What you will do: Every line below that holds the string "computer" should be copied.

** Dataset follows **

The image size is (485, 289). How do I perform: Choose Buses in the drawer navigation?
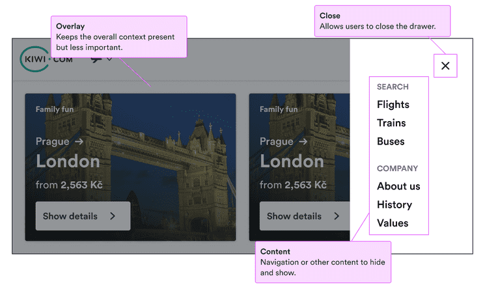pyautogui.click(x=391, y=141)
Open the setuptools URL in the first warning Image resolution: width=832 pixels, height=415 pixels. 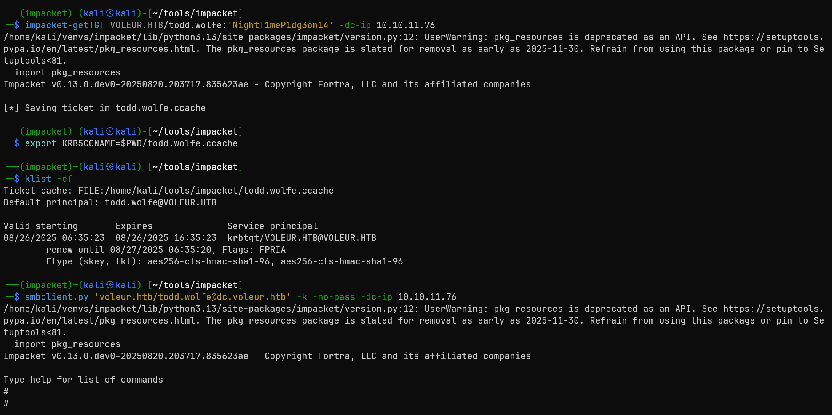[x=773, y=37]
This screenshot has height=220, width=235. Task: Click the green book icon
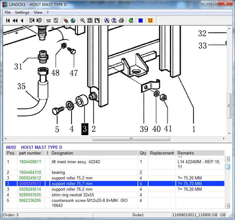pos(131,21)
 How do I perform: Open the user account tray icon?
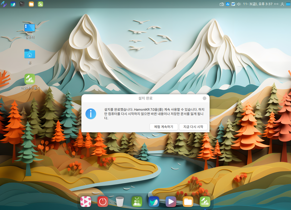pos(282,4)
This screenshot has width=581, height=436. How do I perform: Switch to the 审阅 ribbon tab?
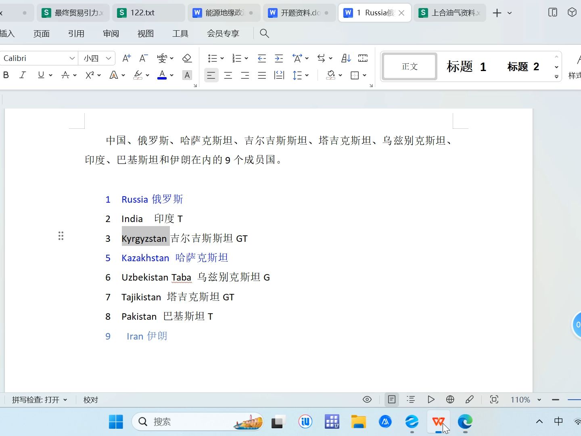(111, 34)
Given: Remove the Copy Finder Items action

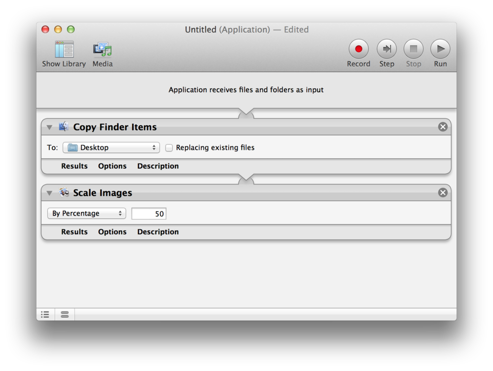Looking at the screenshot, I should point(443,127).
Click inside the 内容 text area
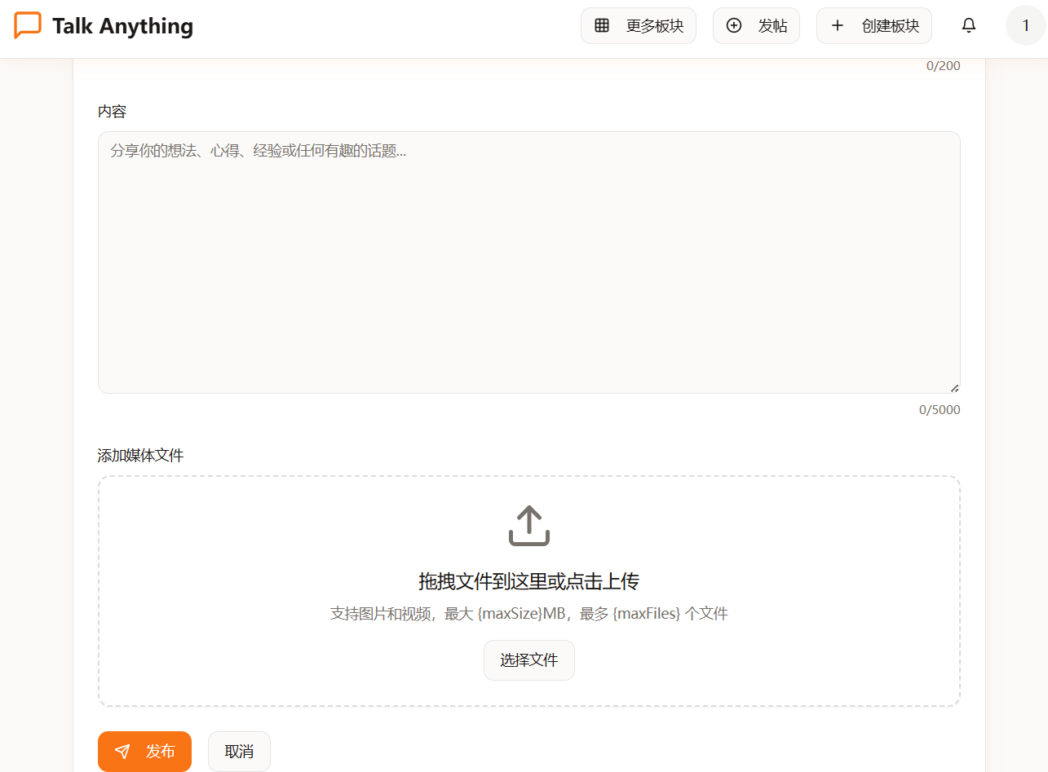 (528, 261)
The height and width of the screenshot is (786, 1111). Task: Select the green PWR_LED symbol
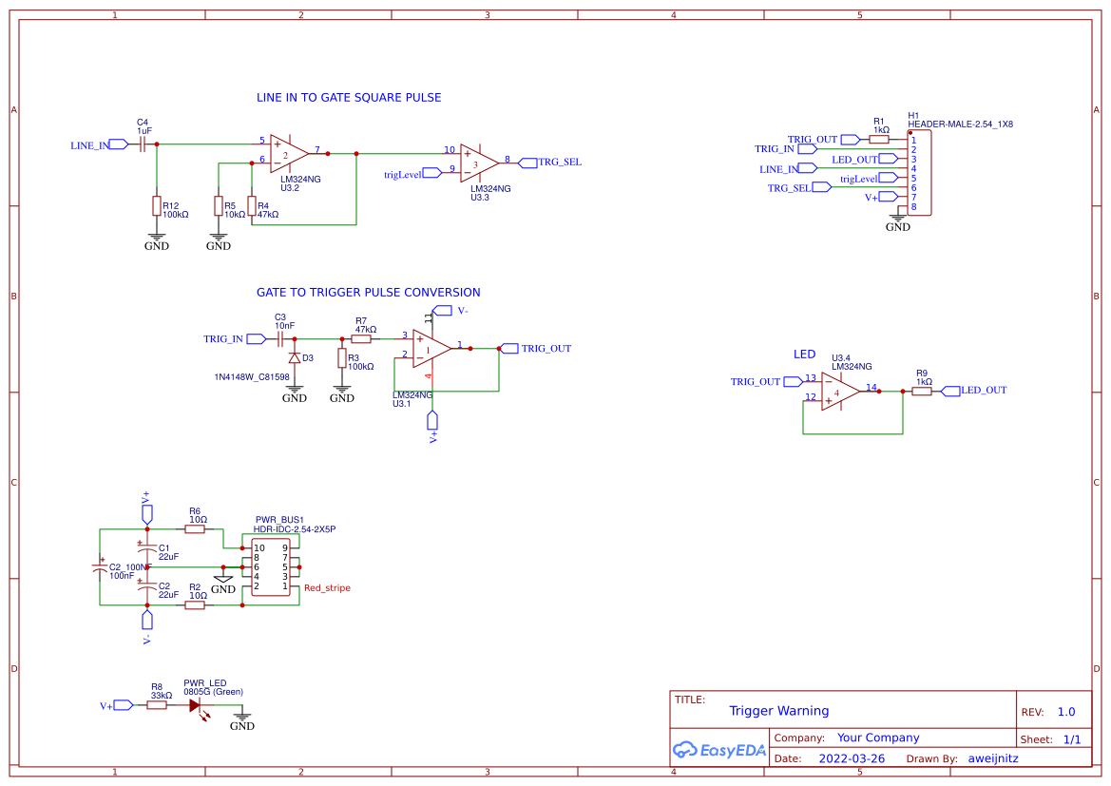(195, 706)
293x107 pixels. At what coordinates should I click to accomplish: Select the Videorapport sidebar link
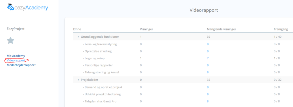click(x=16, y=60)
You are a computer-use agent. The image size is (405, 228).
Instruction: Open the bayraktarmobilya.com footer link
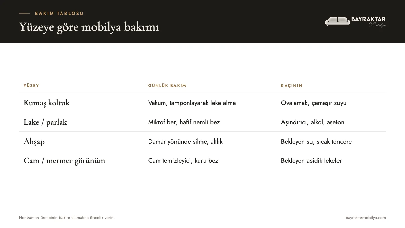pos(366,218)
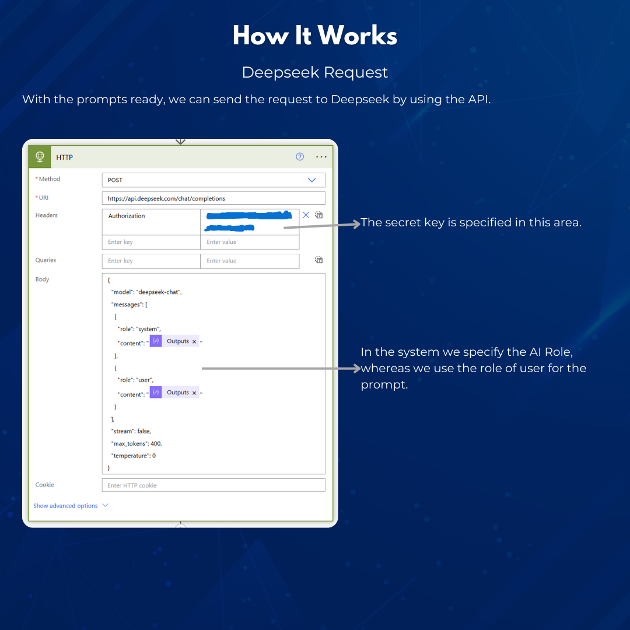
Task: Click the Show advanced options link
Action: pyautogui.click(x=65, y=506)
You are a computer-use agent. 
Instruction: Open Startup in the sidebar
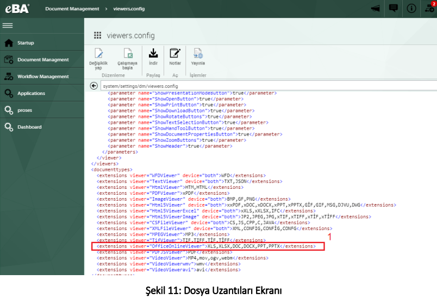(26, 43)
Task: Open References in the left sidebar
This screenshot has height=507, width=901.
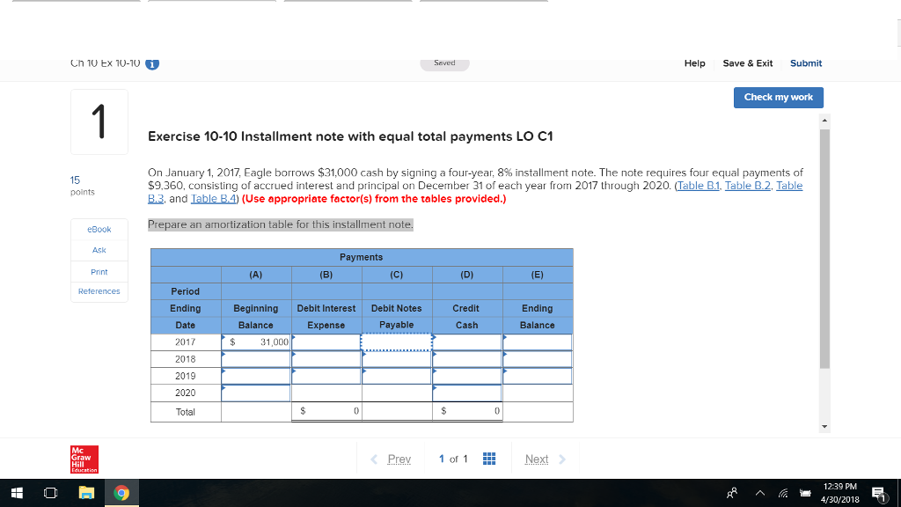Action: coord(99,290)
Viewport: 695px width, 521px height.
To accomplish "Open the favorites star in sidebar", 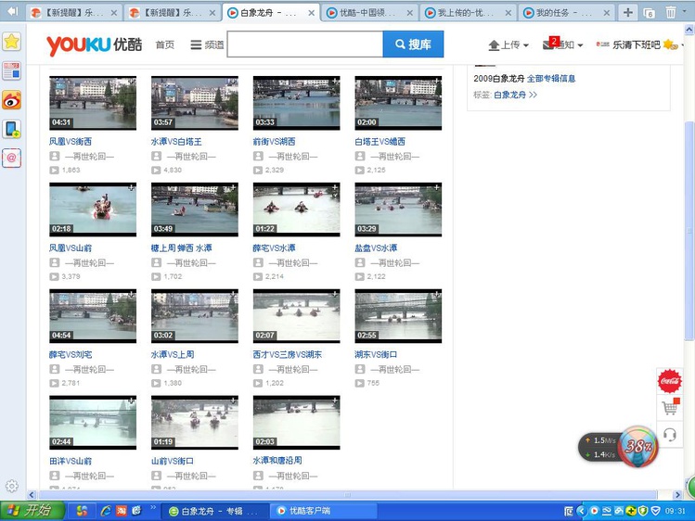I will 11,42.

** End of Dataset **

Response to the exercise:
You are a computer-use agent. The image size is (405, 228).
You are a computer-use agent. 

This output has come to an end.